Profits are great, but I believe revenue growth will be key to investor reaction in ‘20-21. HPE has made some smart investments the past two years and they need to pay off big-time in this time period.

HPE
Services drive opportunity
Looking to strategy and opportunity, HPE stressed its movement towards software-defined and as-a-service solutions. The company reiterated the commitment it made at last June’s Discover 2019 conference (see here) to offer its full portfolio as-a-service by the year 2022, emphasizing HPE’s unique ability to deliver full edge-to-cloud solutions. Antonio Neri says this transition to an everything-as-a-Service model over the next three years will drive “sustainable, profitable growth” for the company, and pay off for shareholders. XaaS is all the rage, and while from a market POV right now there’s more talk than action, I believe in ten years even the enterprise end customer laggards will want to talk services first.

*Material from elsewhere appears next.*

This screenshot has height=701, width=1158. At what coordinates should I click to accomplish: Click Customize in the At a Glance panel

On that note, Antonio Neri also revealed at the event that HPE would be unveiling the next generation of its GreenLake hybrid cloud-as-a-service platform. Delivered via a consumption-based pay-per-use model, HPE says the next generation of GreenLake will give customers one unified experience across public, private and edge workloads. The company says it allow its customers to broker their own right mix of IT services with visibility, access and control, and give businesses a holistic, granular view of their budget, spend and location. I’m looking forward to seeing this in action as the value prop sounds good.

HPE
One of the new features coming to the next generation of GreenLake includes the ability to ensure continuous compliance across public and cloud environments—an ability that will be crucial when dealing with complicated regulations like HIPAA in medical settings. Too many tech companies are downplaying the significance on regulation, particularly privacy, so this is good to see.

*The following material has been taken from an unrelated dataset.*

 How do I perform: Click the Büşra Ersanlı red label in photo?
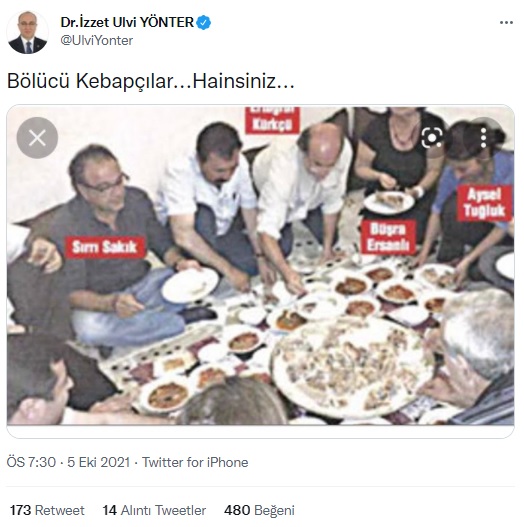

I had the chance to talk last night to HPE CEO Antonio Neri and challenged him a bit on services. I liked his responses with regards to the “experience-first” and unique IP the company has in this space.
Patrick Moorhead
HPE’s “everything as a service by 2022” has sent a few shock waves across the industry, another indication that the company is on the right path. I’m really looking forward to check on the performance in the next six months.
Wrapping up

HPE
It’s hard to believe how much better positioned HPE is since Neri took the helm. It “feels” like a completely different company on nearly all vectors. While it has exited the scale and volume game, it still has leading market share positions as evidenced above and more importantly, is investing in the future. While it wasn’t always obvious where some of the acquisitions were going, it’s clear to me now.

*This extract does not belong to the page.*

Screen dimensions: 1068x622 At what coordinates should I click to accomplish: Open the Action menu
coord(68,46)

The company looks to be in a solid financial position heading towards fiscal year 2020. I expect the release of the next generation of GreenLake will further HPE’s progress towards its goal of shifting all of its products and services to an as-a-service model by the year 2022. Furthermore, I expect this transformation of HPE’s business model will continue to drive profits for the company. I’ll continue to watch with interest and will be hitting its culture improvement in another analysis.